The immense popularity of light opera needs no explanation. If beauty is its own excuse for being, certainly mirth may claim an equal right of existence. The comic muse is more easily understood than the tragic, and if Melpomene wins our admiration, Thalia will always succeed in gaining our sympathy as well. But there was still another reason for the success of Opera Buffa; the absurdities of the serious form drove the public to take refuge in the lighter vein, just as surely as they caused the reforms of Gluck. It is but a step from the sublime to the ridiculous, and the musicians of the early part of the eighteenth century had certainly taken this fatal step. Grétry asserted during his sojourn to Rome, a period covering several years, he never saw a serious opera succeed. "If the theatre was crowded," he said, "it was to hear a certain singer; when he left the stage, the people in the boxes played cards, or ate ices, and those in the pit yawned." [6] But in light opera, despite arbitrary arrangement of characters at first, there was no formal and meaningless rules, and the natural genius of librettist and composer were allowed free play. No wonder, then, that the form has withstood the ravages of time, and survives even to the present day.

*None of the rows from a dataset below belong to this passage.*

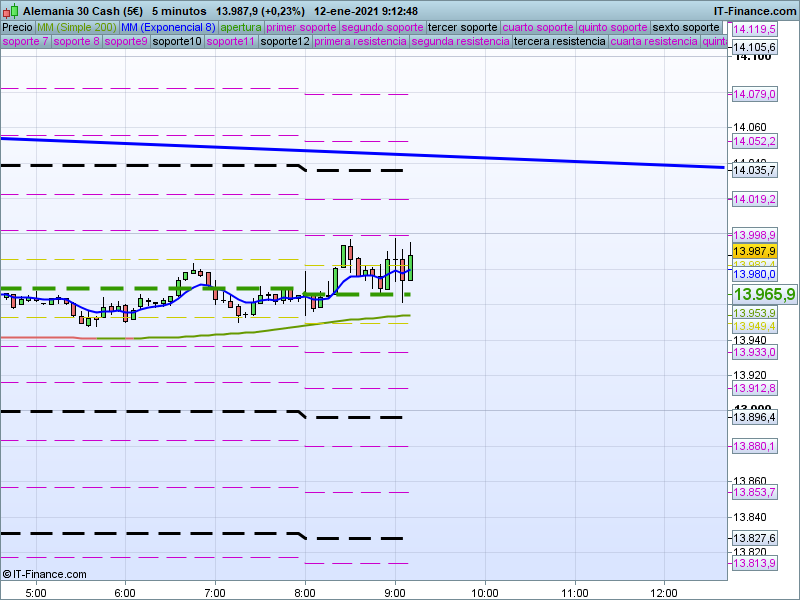800x600 pixels.
Task: Select the 14.079,0 magenta price tag
Action: 755,94
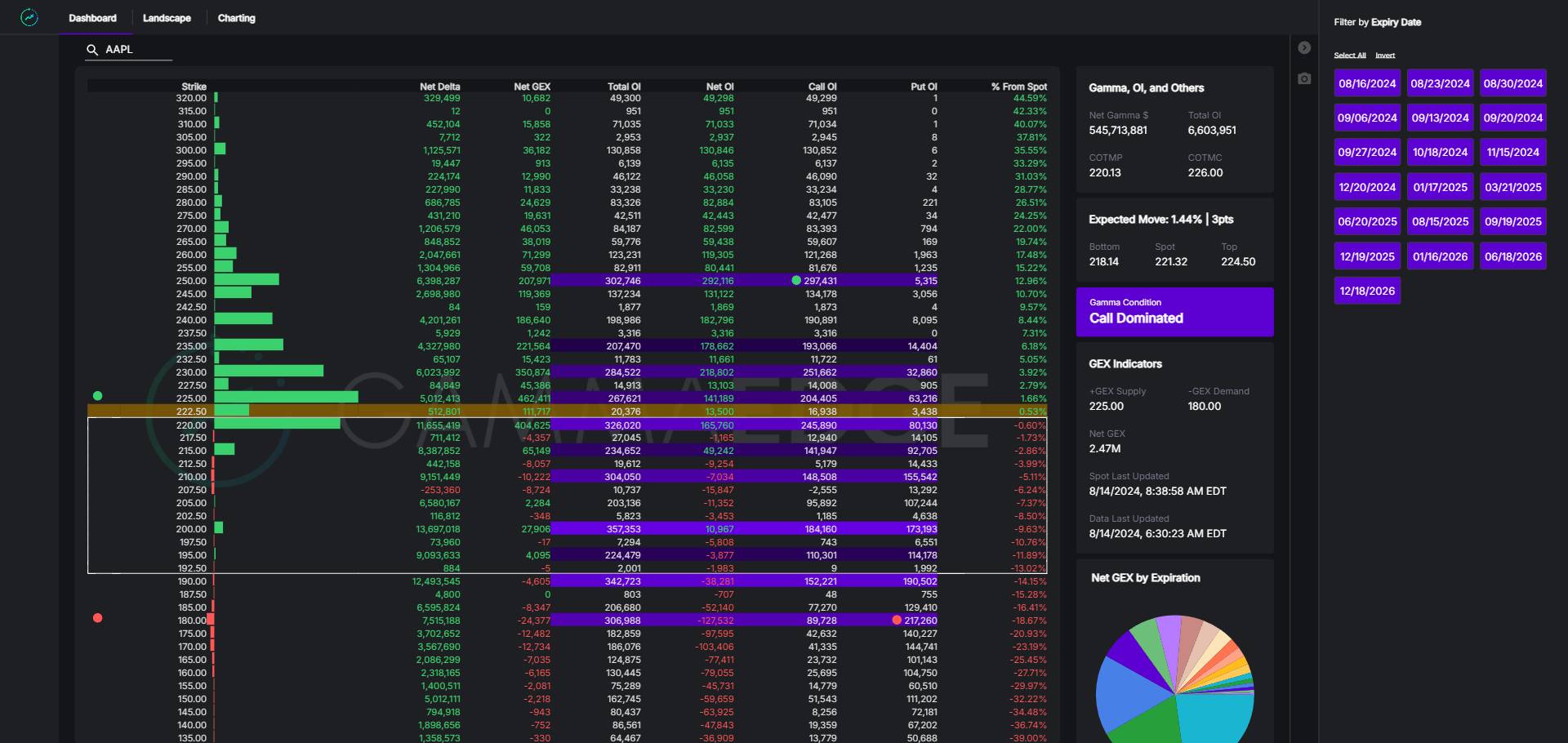Collapse side panel with the arrow circle icon
1568x743 pixels.
(x=1304, y=48)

1 Logroscino's works, more broadly comic than those of his rivals, were written in the local Neopolitan dialect; but so popular were they that they earned him the title of "Il Dio dell' Opera Buffa."
2 See Mozart's letter to his sister, page 74, in Edward Holmes' "Life of Mozart."

Castil Blaze, in his "Molière Musicien" (vol. ii., p. 409), apparently proves this opera to have been the work of a certain Granet, of Lyons. This Granet sent the libretto and music to Rousseau, but instead of reaching him, the opera came to a certain Pierre Rousseau. Before redirecting it, the recipient, himself something of a musician, showed it to his friend De Belissent, a conservator of the royal library. Great was their astonishment when Jean Jacques Rousseau palmed the work off as his own. The soi-disant composer remained carefully absent from the rehearsals, and allowed the singer Jeliotte to supply certain recitatives that were lacking. Granet meanwhile died, but Pierre and his friend openly accused Jean Jacques of fraud, in the columns of the Journal Encyclopedique. In reply, Rousseau undertook to write a second musical setting; but this new arrangement, not performed until after his death, was utterly without any musical knowledge or skill.

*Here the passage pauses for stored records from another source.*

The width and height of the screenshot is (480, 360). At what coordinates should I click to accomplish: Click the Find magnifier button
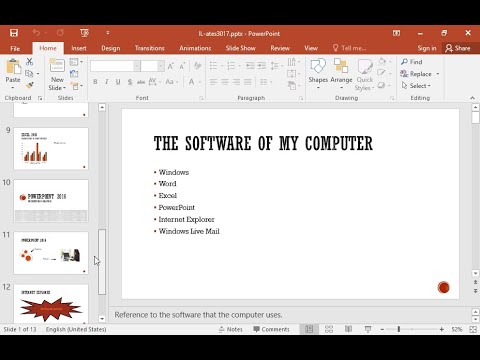click(412, 62)
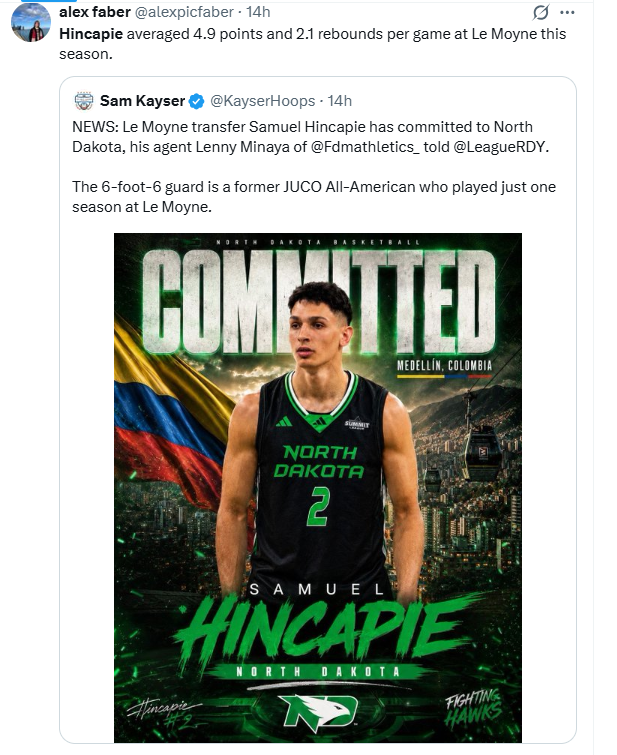617x755 pixels.
Task: Open the Samuel Hincapie commitment graphic
Action: 318,488
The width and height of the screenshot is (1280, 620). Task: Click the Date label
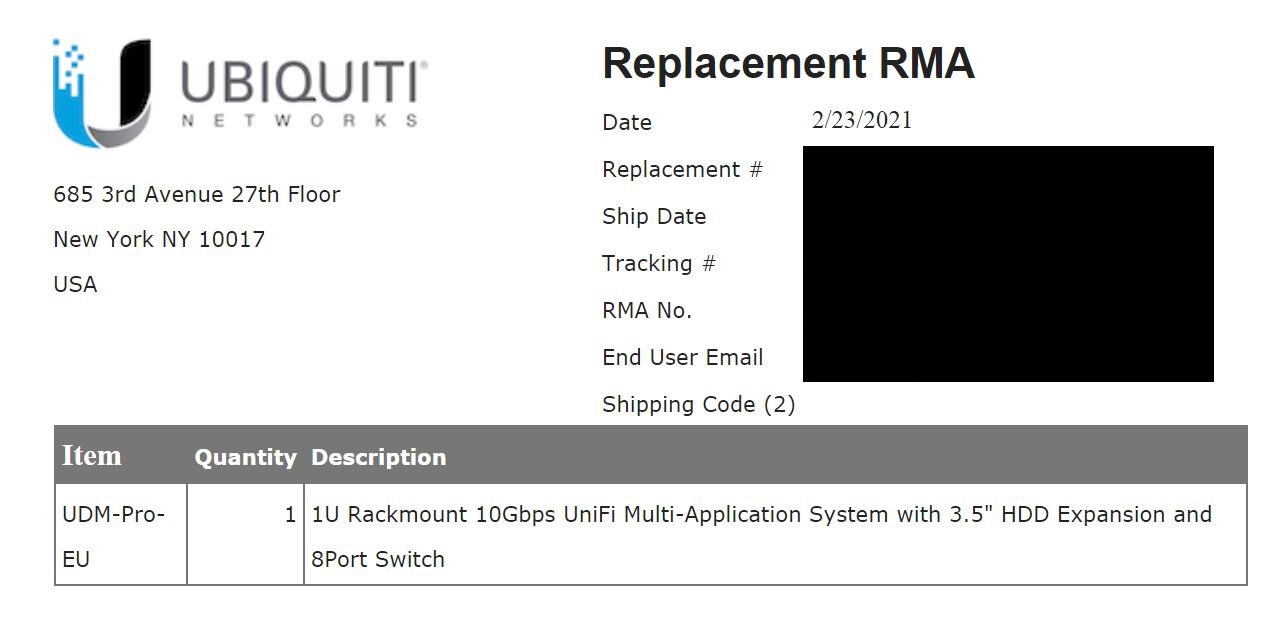pos(627,123)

Mendel, however, in his generally reliable lexicon, states that Rameau, in speaking of an earlier work of Rousseau, said that parts of it were the work of a skillful musician, the rest merely the efforts of a tyro without the slightest knowledge of the rudiments of music; and that the accusations of plagiarism, founded on this criticism, were due to the malice of Baron Grimm, Von Holbach, and others.

4 "The Beggar's Opera" was also an attempt to stem the rising tide of Italian opera which was at that time almost a craze in London. It parodied this school with much success.
5 Sutherland Edwards, "History of the Opera," p. 296.
6 See Philip Hale, "Operatic Extravagances," in Boston Symphony Programme Book, 1901.